> [What this task involves]: Produce a faithful copy of the data, one that leaves out the pictures.

> [Records supplied]:

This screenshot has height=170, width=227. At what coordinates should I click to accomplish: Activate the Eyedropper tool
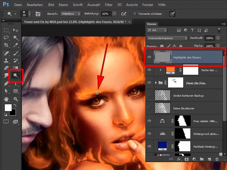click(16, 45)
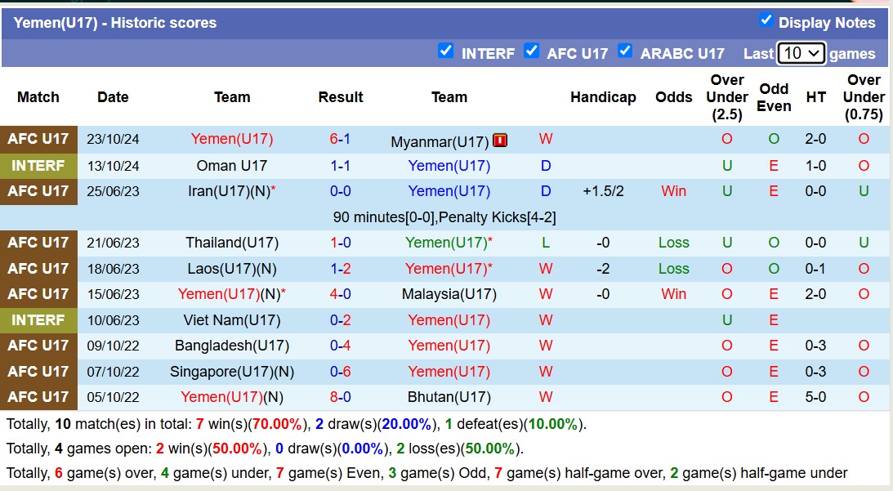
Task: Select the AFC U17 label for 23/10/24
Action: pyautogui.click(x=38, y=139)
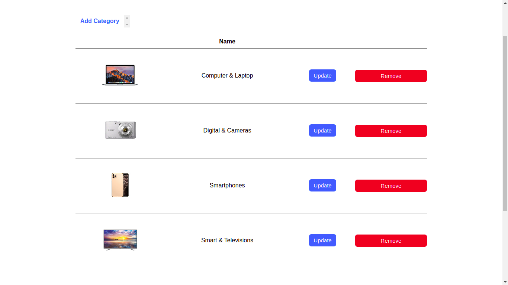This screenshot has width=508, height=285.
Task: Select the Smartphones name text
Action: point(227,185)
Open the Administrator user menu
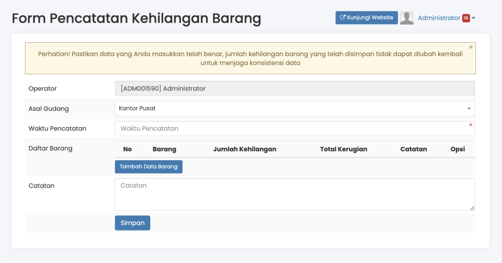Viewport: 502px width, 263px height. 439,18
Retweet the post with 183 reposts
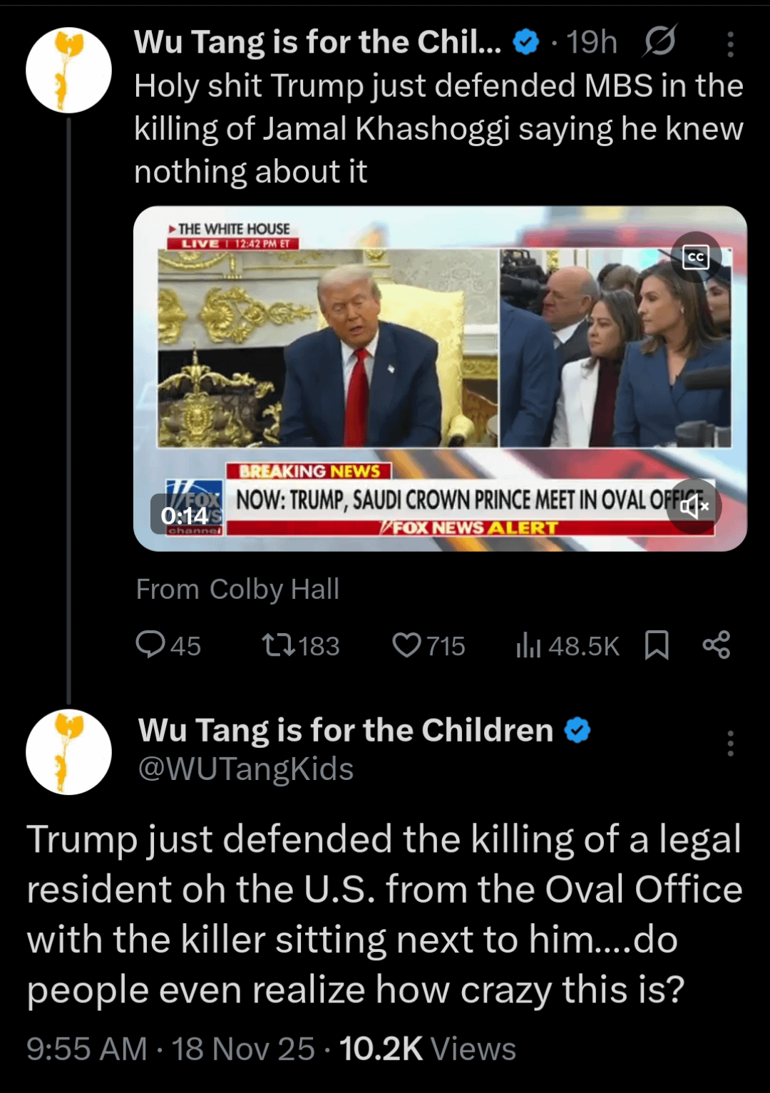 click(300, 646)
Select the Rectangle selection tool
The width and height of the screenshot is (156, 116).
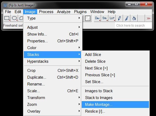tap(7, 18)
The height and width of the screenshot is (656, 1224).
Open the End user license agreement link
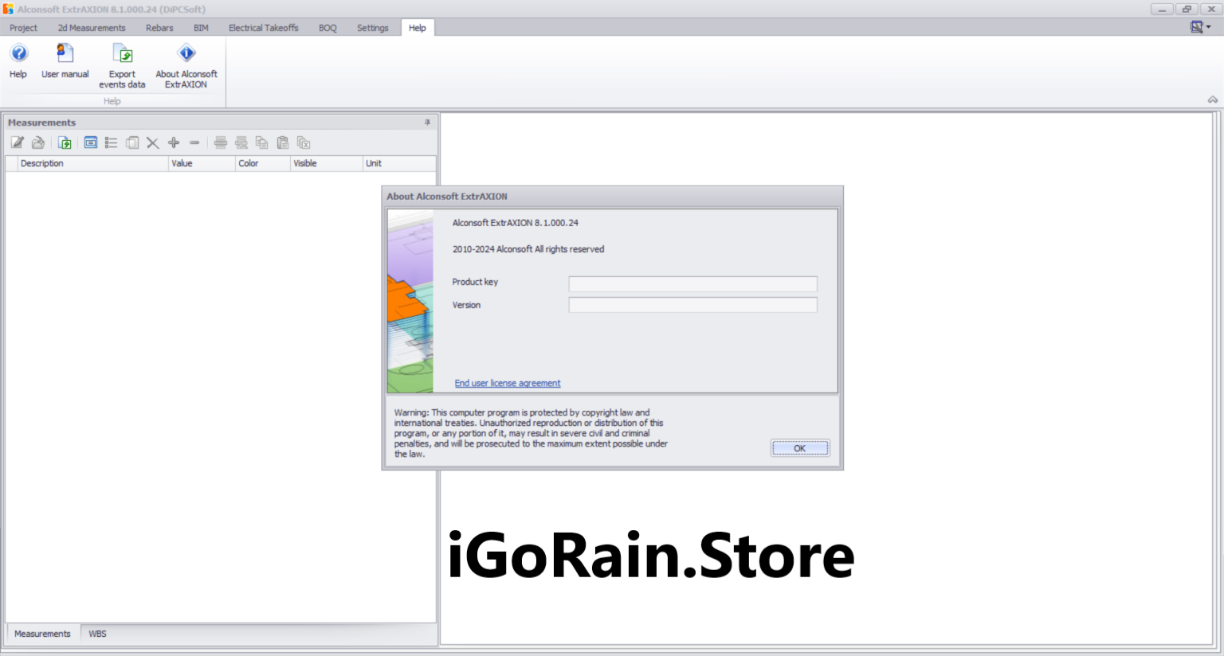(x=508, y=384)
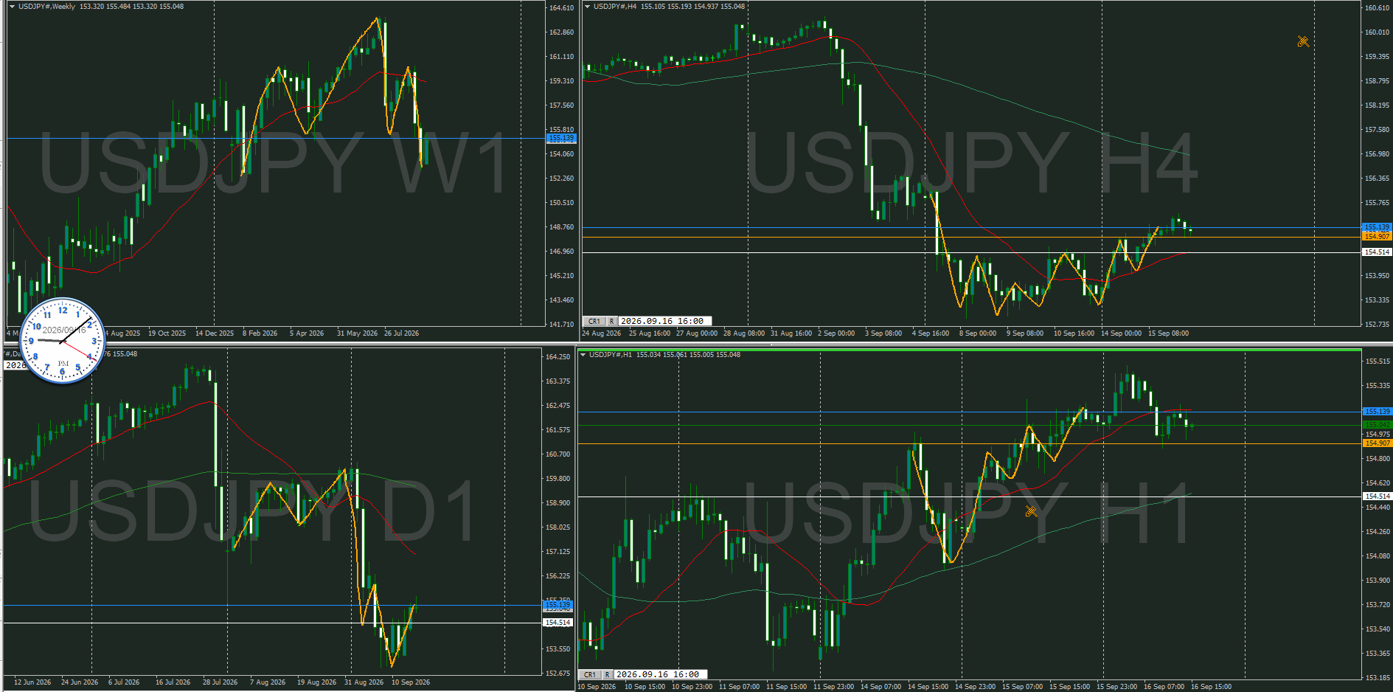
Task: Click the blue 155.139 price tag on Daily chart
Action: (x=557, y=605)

> [Exercise result]:
This screenshot has height=170, width=227. At what coordinates should I click to accomplish: Activate the Eyedropper tool
click(16, 45)
Task: Select the AFC U17 label for 23/10/24
Action: pyautogui.click(x=38, y=139)
This screenshot has width=508, height=285.
Task: Select the Smartphones name text
Action: point(227,185)
Open the Administrator user menu
Viewport: 502px width, 263px height. 439,18
Retweet the post with 183 reposts
 click(300, 646)
Select the Rectangle selection tool
The width and height of the screenshot is (156, 116).
tap(7, 18)
The height and width of the screenshot is (656, 1224).
Open the End user license agreement link
(x=508, y=384)
Task: Click the blue 155.139 price tag on Daily chart
Action: (x=557, y=605)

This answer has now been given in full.